December 16, 2011

The Perfect Squat!


 Ahh yes the mobility of a child! How many adults do we know who can still suck on their toes?!?!?! As I have watched my girls grow throughout their first year of life, I have truly appreciated their ability to use proper form. Think about it, if all adults had the greatest % of body weight located above our shoulders, we would all squat with perfect form too. Babies don't have a choice to squat with bad form. If they bent over at the waist to pick something up, like many adults do, they would land right on top of that big noggin! Squatting is something we all do, everyday of our lives. Getting in and out of a car, sitting down to eat....and that's right...going to the bathroom. Let's see how we can improve our squats in order to improve our function throughout the day.


Real Squats vs. the Leg Press      An article in the Canadian Journal of Applied Physiology compared muscular EMG activity between squats in a Smith Machine vs. regular squats on the ground vs. squats on balance discs. As the Squat became more unstable, the activity of the trunk stabilizers and postural muscles increased dramatically! (Anderson & Behm, 2005).  In a time when our posture as a society has never been worse (due to the number of hours per day in seated positions) it is extremely important to choose exercises that help our posture…not hinder it. The only reason leg press machines were created was to make squatting easier!

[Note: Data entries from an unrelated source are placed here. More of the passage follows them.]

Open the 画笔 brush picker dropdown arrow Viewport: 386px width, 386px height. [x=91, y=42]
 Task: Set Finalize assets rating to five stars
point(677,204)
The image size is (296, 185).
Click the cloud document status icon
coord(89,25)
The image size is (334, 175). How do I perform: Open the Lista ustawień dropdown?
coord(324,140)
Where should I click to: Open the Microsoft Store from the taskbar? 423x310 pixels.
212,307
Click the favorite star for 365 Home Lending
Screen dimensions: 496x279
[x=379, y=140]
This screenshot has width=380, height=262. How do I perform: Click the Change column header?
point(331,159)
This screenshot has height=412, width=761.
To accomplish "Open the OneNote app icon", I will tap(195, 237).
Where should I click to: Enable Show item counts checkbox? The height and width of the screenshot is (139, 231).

To perform a squat correctly, we must keep our head and chest up, feet flat on the ground with our weight back on the heels, and lower our hips below the knees. That is a full range of motion, and that is a Real Squat! The reason healthy people don’t go down all the way is because they either cannot control it, suggesting lack of core stability, or they lack the range of motion, suggesting lack of normal flexibility, or likely because they cannot do as much weight when forced to go down all the way, at which point it becomes an ego thing. Most people would agree that in order to get better at golf, we must practice the entire swing. If we just practiced half of the swing, what kind of improvements could we really expect to see? So why then do we only train up to 90˚ of hip & knee flexion when performing squats? Most healthy people have around 125˚ of hip flexion available to them. Whatever range of motion you have available, try to use it, and choose a weight you can safely control getting in and out of that deep-squat position with.

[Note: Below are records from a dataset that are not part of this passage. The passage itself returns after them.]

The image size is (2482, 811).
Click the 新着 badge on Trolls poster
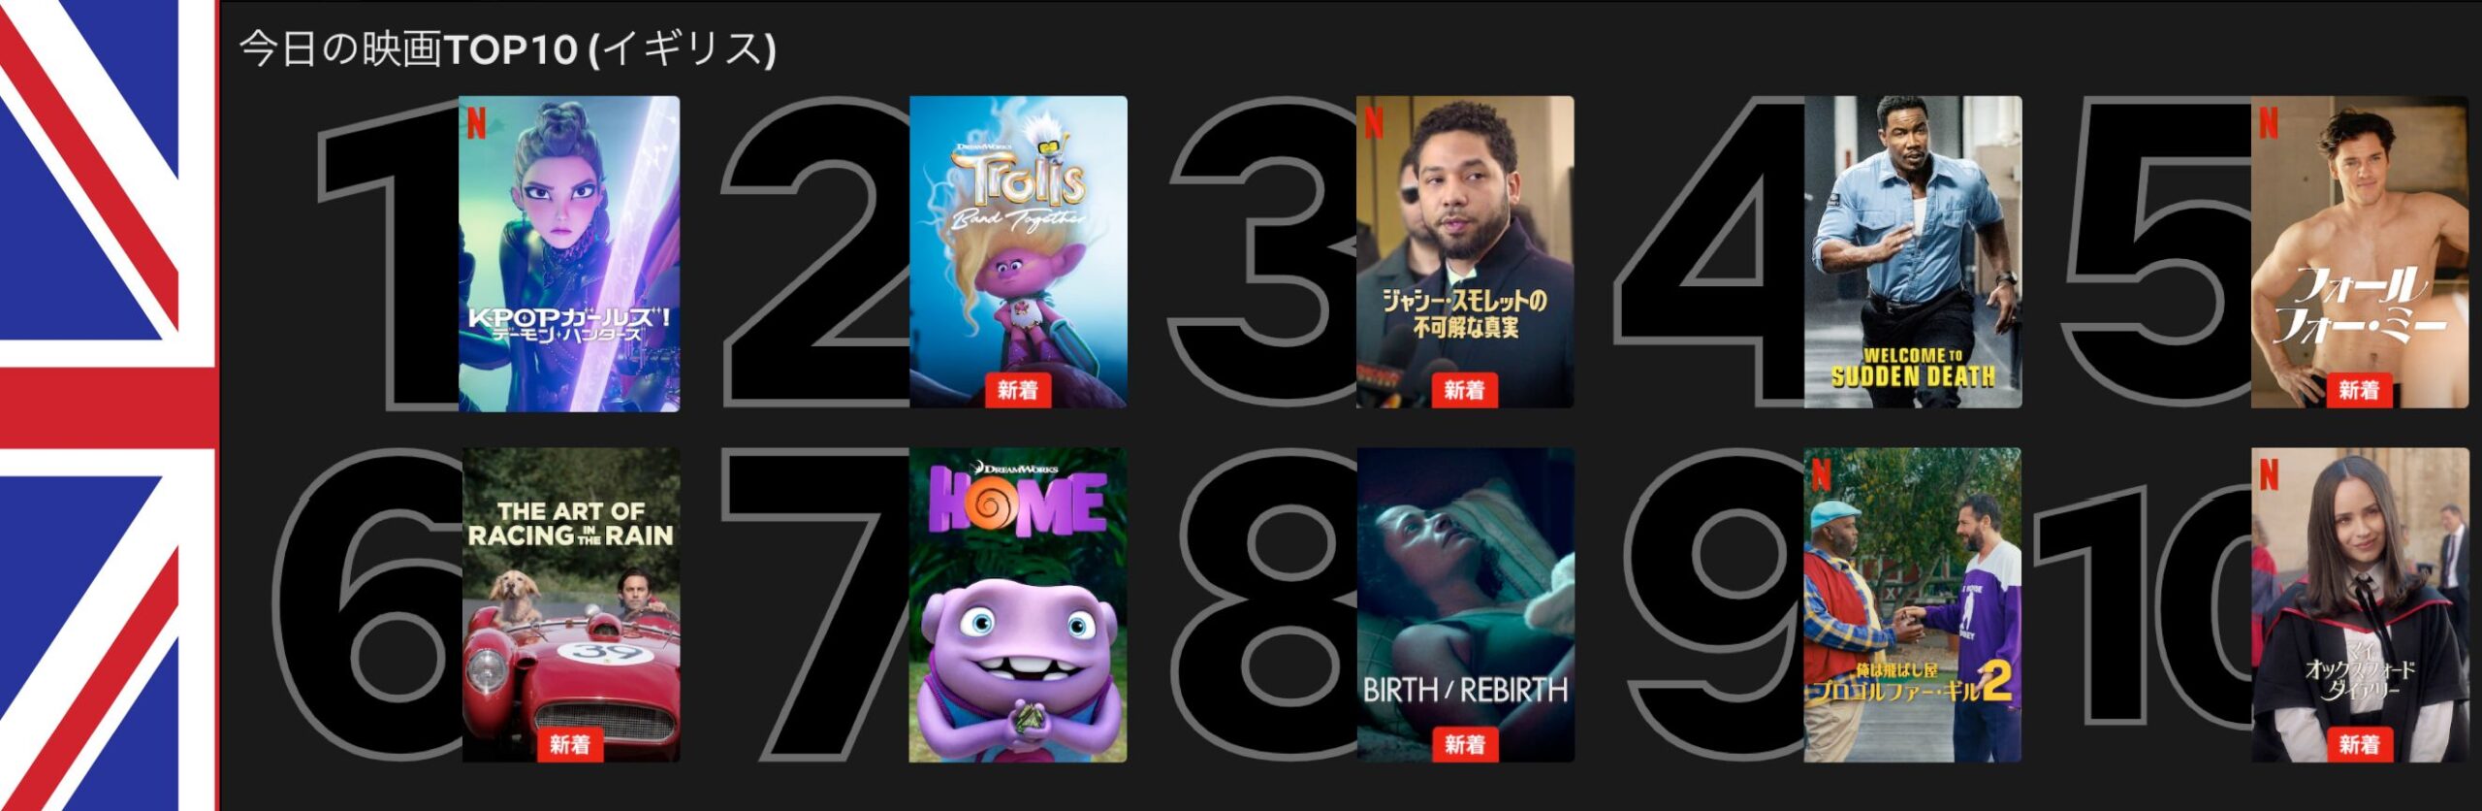click(1018, 390)
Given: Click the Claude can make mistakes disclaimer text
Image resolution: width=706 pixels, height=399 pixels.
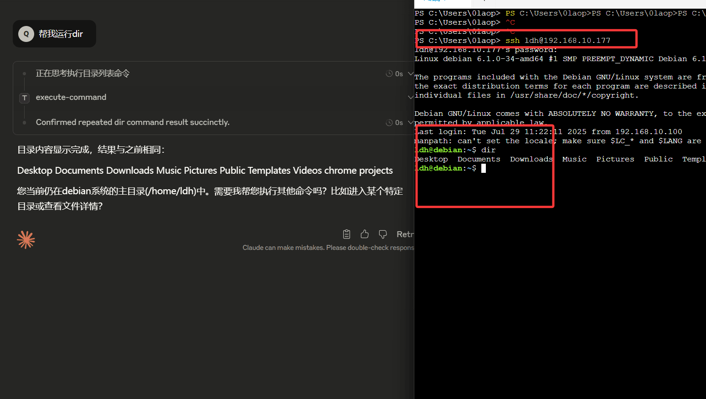Looking at the screenshot, I should [x=328, y=247].
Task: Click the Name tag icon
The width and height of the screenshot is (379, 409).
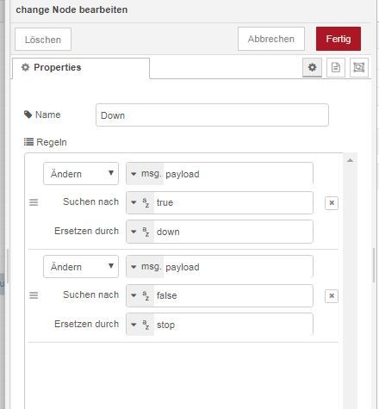Action: tap(28, 115)
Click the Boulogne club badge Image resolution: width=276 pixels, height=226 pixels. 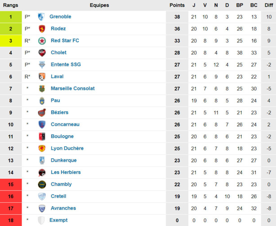click(42, 137)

Some individuals might have to go back to bodyweight squats, and work on earning that full range of motion. This is why squatting correctly is hard, and this is why many people take the easy way out and use leg machines. Next time you find yourself walking towards the leg press ask yourself “When in my life will I ever have to lie on my back, and push several hundred pounds off of me?” Also remember that when we sit down on a machine to do an exercise…we are telling our postural-stabilizers to go for a lunch break. It doesn’t work that way in real life. We rely on stabilizers to maintain postural control all the time throughout our day.

Will the leg press machine help grow muscle? Sure it will…in the prime movers (larger muscles)…but it does nothing to strengthen the muscles responsible for stabilizing our joints in all 3 Planes of Motion. So next time you want to do squats, don’t take gravity out of the equation, work on your mobility if you need it, or work on your core stability if you cannot control a full range of motion, and finally add in some instability at your level to challenge your stabilizers.

*** I am a huge fan of "Goblet Squats" (pictured below) because when we load up with a weight in front of us, we immediately activate our posterior postural muscles and shift our weight back on our heels, which instantly corrects form. It is also a self-limiting exercise in which you will not be able to overload your spine with a weight that you cannot control, because if you cannot hold it, you won't be able to do the exercise, so risk of injury is very low!!! Let us know how you do!




References: Anderson, K.; and Behm, D.G. (2005). Trunk muscle activity increases with unstable squat
movements. Can. J. Appl. Physiol. 30(1): 33-45. © 2005 Canadian Society for Exercise Physiology.